PASSAGE SHOWN:
_ _ _ _ _
Please tell me about owning chickens

Maybe it’s the vinegar preserving the peppers, then. All I can say is, try it and see. I know what I’ve witnessed.

They stink. They are noisy. They are messy.

Eggs are cheap.

Any of my hens that crow will be visiting relatives in the country in short order.

I don’t want 10 chickens but I could have 10 chickens. I was thinking 4ish might be a good starting number. They are welcome to my back slope, but I might need more chickens then. I think hawks would get them (although the corvids usually run them off).
I need to start doing research on where to buy fully grown, friendly chickens that require no in-the-house quality time.
Or I could just shelve this for a while. Decisions, decisions.

Loved the freezer camp comment as well =)

We kept various forms of poultry for decades - chickens are fun to watch - roughly 26 weeks between chick and egg laying - just so you don’t expect instant eggs =)

Process for us - go to the Agway early spring and reserve how ever many chicks you want [sometimes if they are arriving by mail from someplace like Murray Mcmurray they have a minimum order] and you can specify just females or mixed or even sometimes straight run cocks for meat purposes. You will need a place to shelter them and keep them under a heat lamp for a few weeks until they can control their heat better - we ended up with a corner of the barn turned into a brooding area with a corner fenced off with a 2 foot tall barrier, a couple inches of sand and heat lamps, and feeders and waterers. You need to add a vitamin/mineral suppliment to the water, and if you get broiler/meat chickens Broiler Booster and a slightly different diet. Baby chick mash to start with [a 50 pound sack will go for quite a time for just a dozen chicks!] There are a number of decent how to books around, and a fair number of chicken hobbyists around willing to help - I know a couple on Facebook.

Our first batch of Rhodes Island Reds had a disconcerting habit of laying double yolked eggs! One poor girl tended to throwing out a triple yolked egg now and then. Bantams are cute and attitudinal, and Guinea Fowl while not chickens get along nicely with them and love eating ticks. You will notice with hens that your insect population will decrease. They will however eat garden plants happily. You can get a movable type of henhouse generally called a chicken tractor and move it around to scratch up the dirt and nip grasses shorter.

I know nothing about raising chickens, but I just wanted to mention that my brother had two pet chickens that he named Original Recipe and Extra Crispy.:slight_smile:

The first chickens I saw being raised were at the old farm across the street from where we lived, and they were Bantams. I wondered a long time why anyone wanted to raise little chickens but it makes plenty of sense, you won’t as easily end up with too many eggs, everything can be smaller, and they’ll eat less.

Now double and triple yolks, nothing to complain about there.

Just a note on this - it is not always easy to introduce new chickens to an established flock. It can be like a more involved version of introducing new pets. Since they’re flocking animals there is a social hierarchy that is being disrupted and fighting/bullying can be a problem. Apparently this is also somewhat breed mediated, so checking if a particular breed is highly territorial might be another bit of research you may want to do if you think you might expand your flock in stages.
_ _ _ _ _
CHALLENGES:
1. According to the thread on owning chickens, roughly how long does it take for a chick to start laying eggs?
2. Reproduce the portion of the thread on owning chickens that starts at the words "The first chickens" and ends after "complain about there.".
3. Extend the thread on owning chickens beyond its final post with further writing in the same vein.
The lines after this have no connection to the thread on owning chickens.

SOURCE EXCERPT:
_ _ _ _ _
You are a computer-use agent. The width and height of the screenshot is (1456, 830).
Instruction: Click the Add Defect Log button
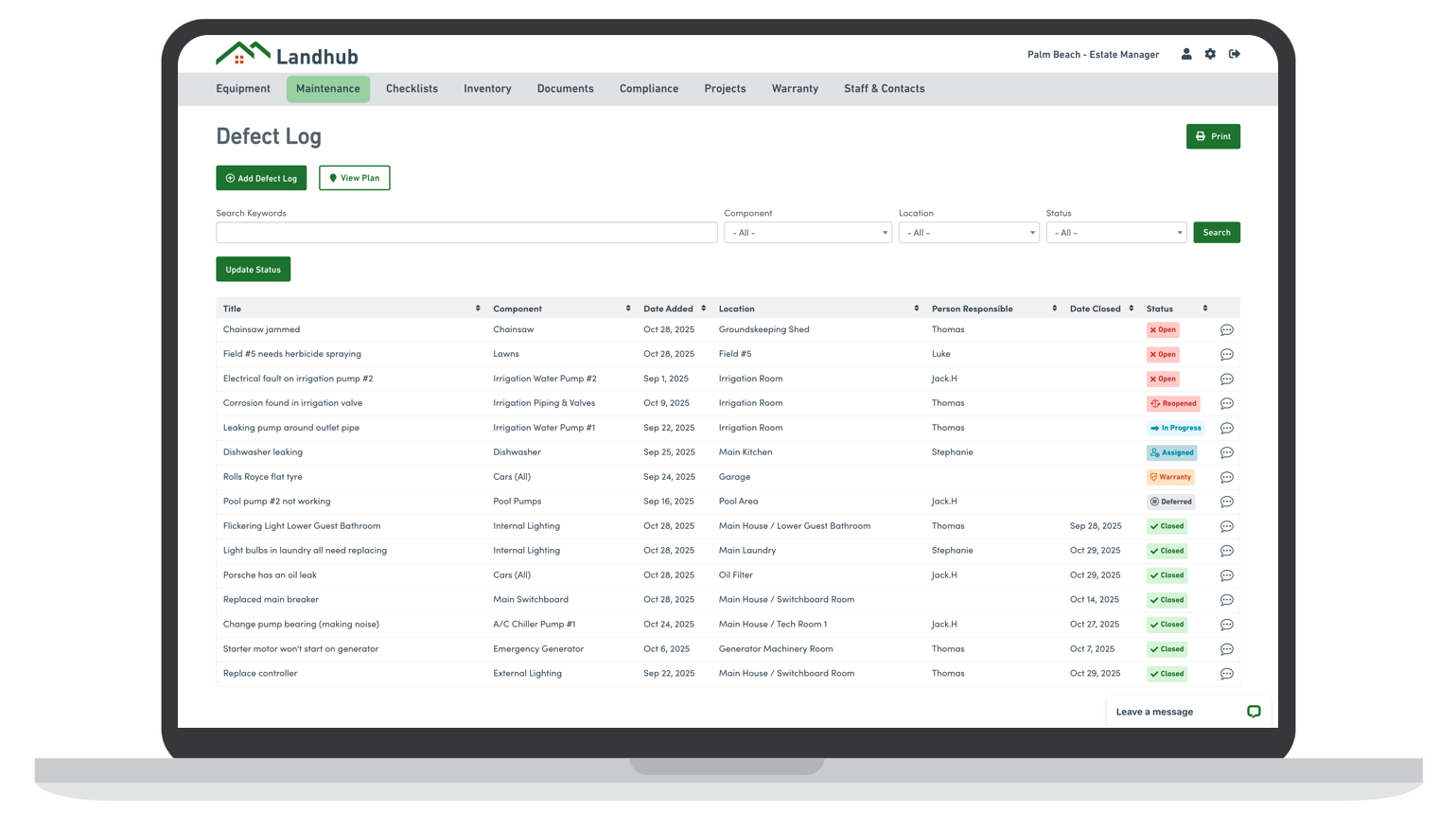point(261,178)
_ _ _ _ _
TASK ANSWERS:
1. Roughly 26 weeks.

2.
The first chickens I saw being raised were at the old farm across the street from where we lived, and they were Bantams. I wondered a long time why anyone wanted to raise little chickens but it makes plenty of sense, you won’t as easily end up with too many eggs, everything can be smaller, and they’ll eat less.

Now double and triple yolks, nothing to complain about there.

3.
A lot of great information here already! Absolutely get them.

But I would hatch them yourselves- it is really cool and fun. We’ve hatched 3 dozen over the years (18 hatched). We had 0 problem getting rid of roosters, and too many- especially if giving for free on Craigslist and delivering them to the takers.

Our last flock was just 3 keepers- and 9 years later, 1 remains. The other two died last summer. Last egg was 2 years ago. We built a coop for $50 2x4s and 1/4" plywood and then ran the square chicken wire down to the ground and out 1 foot in all directions (probably another $50 worth of wire from Amazon) about 1" under the top soil. Coop on top and outdoor chicken run underneath. Chicks moved to the coop from the heat lamp and garage at about 8 weeks or so. We built the coop with a lot of air vents so the poop dries in a day or two and smell has never been noticed. Flies like the fresh ones out in the grass though, but only for an hour or two.

We generally let them out during teh day into our fenced in backyard. They really think they are part of our flock- and sit on a railing outside our kitechen window all day when not foraging.

We’ve trained them to stay off the deck- need to be reminded maybe every other month now. But they are also trained to two other sounds. “TREAT treat treat” will call them from anywhere to your feet- we give them mealworms or popped popcorn. “here here here” will get them to come into the coop so you can lock up. That one was trained with the same as above.

We use homemade PVC feeders for both feed and water- allows easy refilling every week or two. If we’re gone for a week, no need to get a pet sitter. Otherwise one check in per week to refill water and feed. EVERYONE will volunteer to watch your checkens. Don’t really need to pay as it is very easy and not in your house!

A 40lb feed bag ($20) lasts 3 chickens about 3 months - especially with supplement from kitchen scraps.

We scoop and replace wood chips in the coop every 3+ months. And scrap out the underneath run every year. And throw down some more gritty sand in there.

We have a 20# dog who is totally fine with the chickens- he knows to chase them off the deck but forgets. But otherwise, they will peck the dog if they think he is trying to eat their scraps.

Our are really friendly and we held them a lot and still do pick up our remaining one. They are often between my legs while grilling and love folllowing behind while we mow and weedwack.

We are in Seattle, so weather isn’t too cold, but we generally have a heat lamp in the coop mid-Nov --> mid March and only at night. And just a red LED bulb the rest of the year.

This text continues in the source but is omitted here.